Attack Details and Vector
A widely used JavaScript inter-process communication library has been compromised for the second time in four years. Security researchers at Socket and Stepsecurity have confirmed that three newly published versions of the node-ipc npm package contain obfuscated stealer and backdoor payloads. The affected versions are 9.1.6, 9.2.3, and 12.0.1. The package, which handles inter-process communication in Node.js applications, sees over 822,000 weekly downloads from developers worldwide.
The attack vector appears to be a dormant maintainer account takeover. Security researcher Ian Ahl identified that the account of an npm maintainer named atiertant had been inactive for years. The recovery email domain atlantis-software.net expired in January 2025 and was re-registered by an attacker in May 2026 through NameCheap. This allowed the attacker to trigger a standard npm password reset and gain publish rights without ever accessing the original maintainer’s systems.
Malicious Payload and Exfiltration Method
The malicious code is embedded only in the CommonJS entrypoint file named node-ipc.cjs, appended as a single obfuscated Immediately Invoked Function Expression. The ESM module remains clean, meaning only developers using require(“node-ipc”) are at risk. Once triggered on module load through setImmediate, the payload forks a detached child process using an environment variable flag and begins collecting sensitive data.

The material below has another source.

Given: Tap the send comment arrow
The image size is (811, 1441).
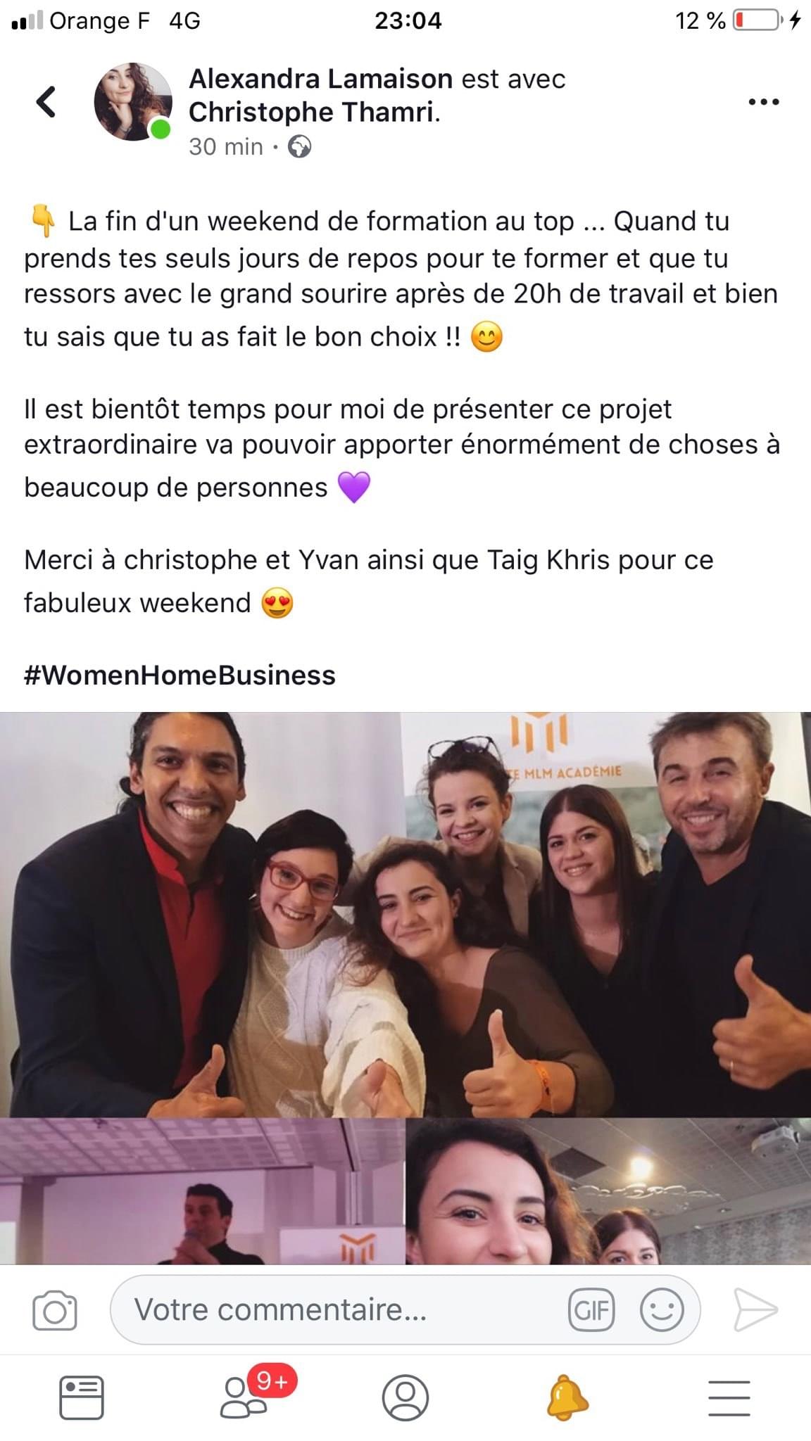Looking at the screenshot, I should tap(755, 1310).
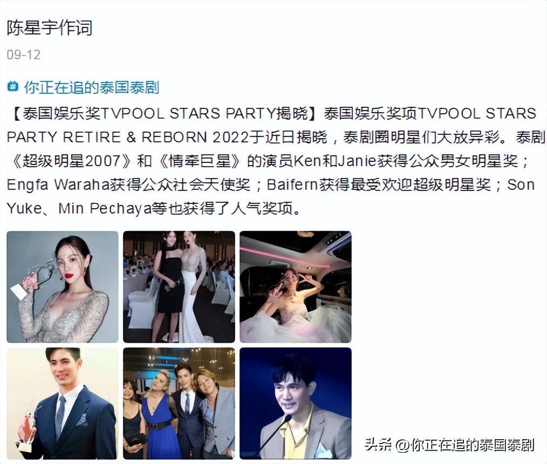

The malware fingerprints the host by gathering operating system metadata including platform, architecture, hostname, and uname output. It then harvests credentials and configuration files from over 100 target patterns, covering major cloud platforms like AWS, Azure, and GCP, as well as Kubernetes, Docker, SSH keys, npm tokens, GitHub and GitLab credentials, Terraform secrets, environment files, shell histories, and macOS Keychain databases. The collected data is archived into a compressed gzip tarball and exfiltrated using DNS TXT queries rather than HTTP, routing through a fake Azure lookalike domain to avoid detection.